The exercise: Gather every line of the material below that contains the word "width".

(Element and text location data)
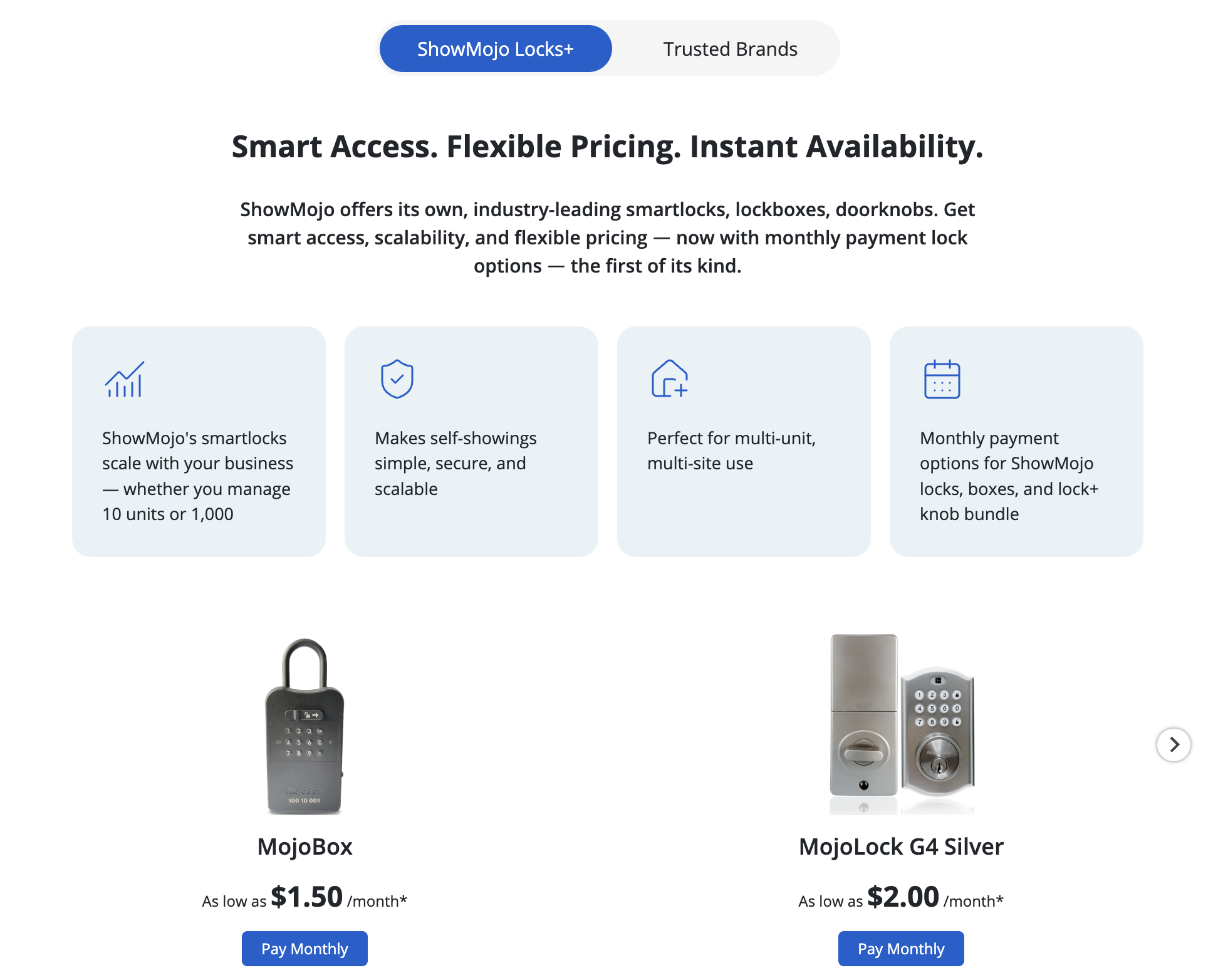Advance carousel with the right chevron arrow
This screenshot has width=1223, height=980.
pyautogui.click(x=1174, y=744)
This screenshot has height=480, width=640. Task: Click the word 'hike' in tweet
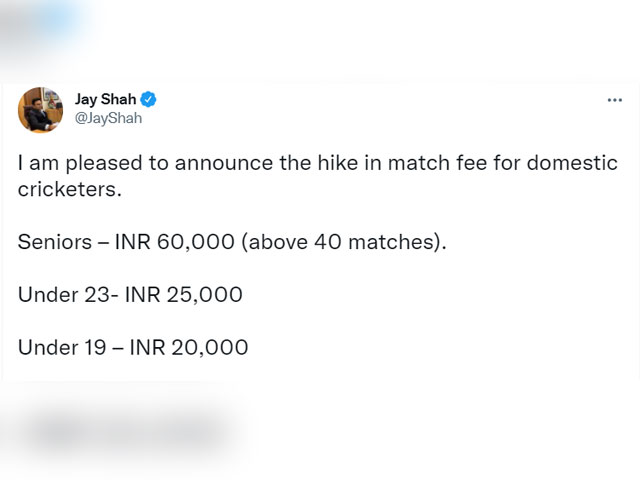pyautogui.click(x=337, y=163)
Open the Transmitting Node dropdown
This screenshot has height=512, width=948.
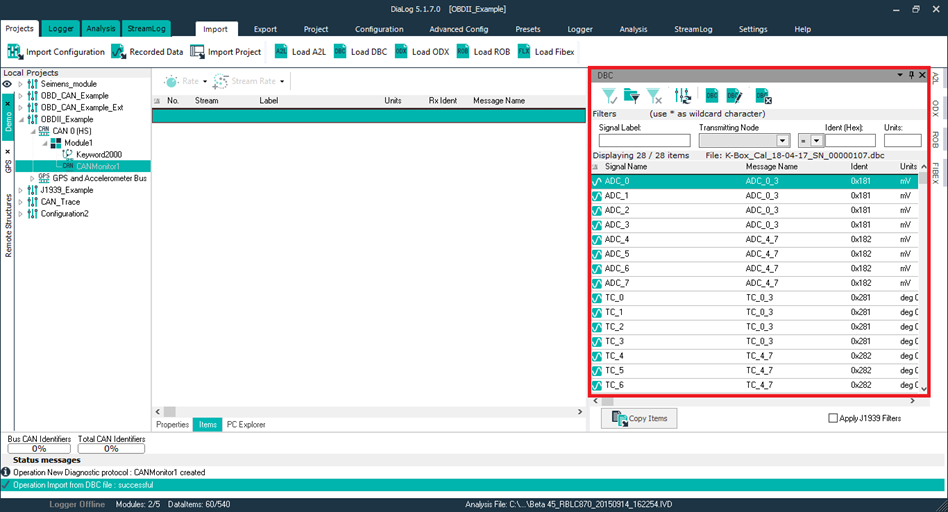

Answer to this task:
This screenshot has width=1223, height=980.
This screenshot has height=480, width=640. Task: Click the word 'hike' in tweet
This screenshot has height=512, width=948.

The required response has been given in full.